Glimmer Of Hope OR Huge Let Down?

This week has been very challenging. After my failed, horrific HSG test on Tuesday I was a wreck. On Wednesday I was feeling better both physically and mentally. I had come to grips with the fact that I would need surgery to unblock my cervical stenosis and I was ok with that. Yesterday was a different story...
Last night CloMood started kicking in and my hormones were going crazy. I went from screaming, to crying, then back to screaming. I'm still having hot flashes, but thankfully they're only at night! I started thinking about this "wasted" cycle of clomid and it was making me really angry. I wish I would have scheduled the HSG test BEFORE taking clomid. Now if/when I ovulate, the hubby and I can BD every day and it wouldn't matter, there's no way for his swimmers to barrel their way through my blocked cervix. 

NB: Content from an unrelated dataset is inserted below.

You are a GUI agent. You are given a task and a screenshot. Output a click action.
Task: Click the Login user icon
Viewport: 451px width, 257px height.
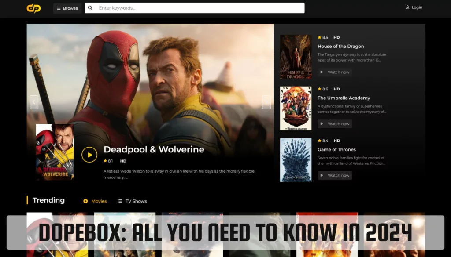pos(407,7)
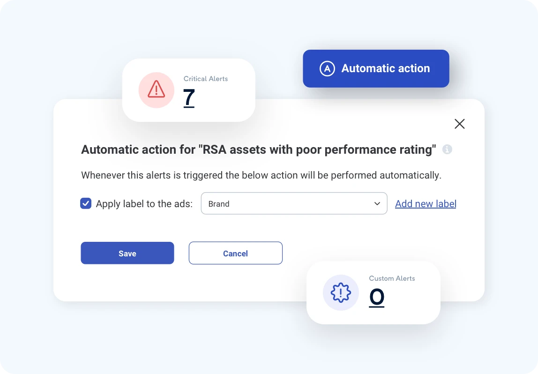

Here comes the glimmer of hope OR potential huge let down.

My Doctor called this morning, he wants me to come in tomorrow. He wants to try the smallest catheter size possible on my cervix and see if just maybe, he can get it through. This way I wouldn't need the surgery and he could do an IUI. I should be happy, what's wrong with me? I should have hope, but I know if this doesn't work out I'll be even more discouraged. At least the appointment is at 7am and I don't have to wait until Monday for answers.